> Instructions for the task
Please rewrite the data below, substituting "Directive" for every "Instruction" and leaving everything else unchanged.
* Start *
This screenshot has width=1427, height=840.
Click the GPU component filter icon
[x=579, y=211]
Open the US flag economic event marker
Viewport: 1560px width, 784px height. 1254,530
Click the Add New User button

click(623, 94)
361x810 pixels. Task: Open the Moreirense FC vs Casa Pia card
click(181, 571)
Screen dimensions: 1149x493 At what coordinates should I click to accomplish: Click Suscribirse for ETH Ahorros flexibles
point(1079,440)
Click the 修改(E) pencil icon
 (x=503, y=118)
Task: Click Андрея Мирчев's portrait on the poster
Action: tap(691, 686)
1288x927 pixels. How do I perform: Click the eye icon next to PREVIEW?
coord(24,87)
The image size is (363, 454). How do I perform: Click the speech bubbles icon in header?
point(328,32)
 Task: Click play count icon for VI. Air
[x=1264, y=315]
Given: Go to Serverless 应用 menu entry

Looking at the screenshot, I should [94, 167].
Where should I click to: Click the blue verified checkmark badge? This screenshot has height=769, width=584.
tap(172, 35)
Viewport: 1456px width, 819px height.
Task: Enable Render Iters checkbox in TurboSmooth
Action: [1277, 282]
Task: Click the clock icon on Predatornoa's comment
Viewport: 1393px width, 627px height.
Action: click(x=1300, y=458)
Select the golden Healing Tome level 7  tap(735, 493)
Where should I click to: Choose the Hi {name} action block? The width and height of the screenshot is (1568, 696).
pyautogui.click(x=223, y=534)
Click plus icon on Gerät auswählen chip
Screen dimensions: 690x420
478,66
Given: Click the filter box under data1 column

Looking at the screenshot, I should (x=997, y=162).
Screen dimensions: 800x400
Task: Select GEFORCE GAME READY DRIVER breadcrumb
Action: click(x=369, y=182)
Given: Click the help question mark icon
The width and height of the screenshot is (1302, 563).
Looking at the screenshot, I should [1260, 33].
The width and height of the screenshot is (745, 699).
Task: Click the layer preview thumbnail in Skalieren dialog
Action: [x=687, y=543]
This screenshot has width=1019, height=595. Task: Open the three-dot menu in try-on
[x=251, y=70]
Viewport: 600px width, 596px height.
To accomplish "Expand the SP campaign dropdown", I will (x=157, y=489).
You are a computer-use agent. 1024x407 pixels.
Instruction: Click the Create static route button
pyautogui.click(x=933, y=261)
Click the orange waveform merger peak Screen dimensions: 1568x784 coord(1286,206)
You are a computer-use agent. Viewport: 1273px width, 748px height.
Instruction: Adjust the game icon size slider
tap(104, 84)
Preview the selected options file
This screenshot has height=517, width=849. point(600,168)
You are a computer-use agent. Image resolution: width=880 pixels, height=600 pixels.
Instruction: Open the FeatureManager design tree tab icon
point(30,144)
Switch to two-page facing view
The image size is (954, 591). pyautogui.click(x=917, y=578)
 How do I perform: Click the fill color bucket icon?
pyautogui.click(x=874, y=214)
* End *
> Written solution
This screenshot has width=1427, height=840.
Click the GPU component filter icon
[x=579, y=211]
Open the US flag economic event marker
Viewport: 1560px width, 784px height. 1254,530
Click the Add New User button

click(623, 94)
361x810 pixels. Task: Open the Moreirense FC vs Casa Pia card
click(181, 571)
Screen dimensions: 1149x493 At what coordinates should I click to accomplish: Click Suscribirse for ETH Ahorros flexibles
point(1079,440)
Click the 修改(E) pencil icon
 (x=503, y=118)
Task: Click Андрея Мирчев's portrait on the poster
Action: tap(691, 686)
1288x927 pixels. How do I perform: Click the eye icon next to PREVIEW?
coord(24,87)
The image size is (363, 454). How do I perform: Click the speech bubbles icon in header?
point(328,32)
 Task: Click play count icon for VI. Air
[x=1264, y=315]
Given: Go to Serverless 应用 menu entry

Looking at the screenshot, I should [94, 167].
Where should I click to: Click the blue verified checkmark badge? This screenshot has height=769, width=584.
tap(172, 35)
Viewport: 1456px width, 819px height.
Task: Enable Render Iters checkbox in TurboSmooth
Action: [1277, 282]
Task: Click the clock icon on Predatornoa's comment
Viewport: 1393px width, 627px height.
Action: click(x=1300, y=458)
Select the golden Healing Tome level 7  tap(735, 493)
Where should I click to: Choose the Hi {name} action block? The width and height of the screenshot is (1568, 696).
pyautogui.click(x=223, y=534)
Click plus icon on Gerät auswählen chip
Screen dimensions: 690x420
478,66
Given: Click the filter box under data1 column

Looking at the screenshot, I should (x=997, y=162).
Screen dimensions: 800x400
Task: Select GEFORCE GAME READY DRIVER breadcrumb
Action: click(x=369, y=182)
Given: Click the help question mark icon
The width and height of the screenshot is (1302, 563).
Looking at the screenshot, I should [1260, 33].
The width and height of the screenshot is (745, 699).
Task: Click the layer preview thumbnail in Skalieren dialog
Action: [x=687, y=543]
This screenshot has width=1019, height=595. Task: Open the three-dot menu in try-on
[x=251, y=70]
Viewport: 600px width, 596px height.
To accomplish "Expand the SP campaign dropdown", I will (x=157, y=489).
You are a computer-use agent. 1024x407 pixels.
Directive: Click the Create static route button
pyautogui.click(x=933, y=261)
Click the orange waveform merger peak Screen dimensions: 1568x784 coord(1286,206)
You are a computer-use agent. Viewport: 1273px width, 748px height.
Directive: Adjust the game icon size slider
tap(104, 84)
Preview the selected options file
This screenshot has height=517, width=849. point(600,168)
You are a computer-use agent. Image resolution: width=880 pixels, height=600 pixels.
Directive: Open the FeatureManager design tree tab icon
point(30,144)
Switch to two-page facing view
The image size is (954, 591). pyautogui.click(x=917, y=578)
 How do I perform: Click the fill color bucket icon?
pyautogui.click(x=874, y=214)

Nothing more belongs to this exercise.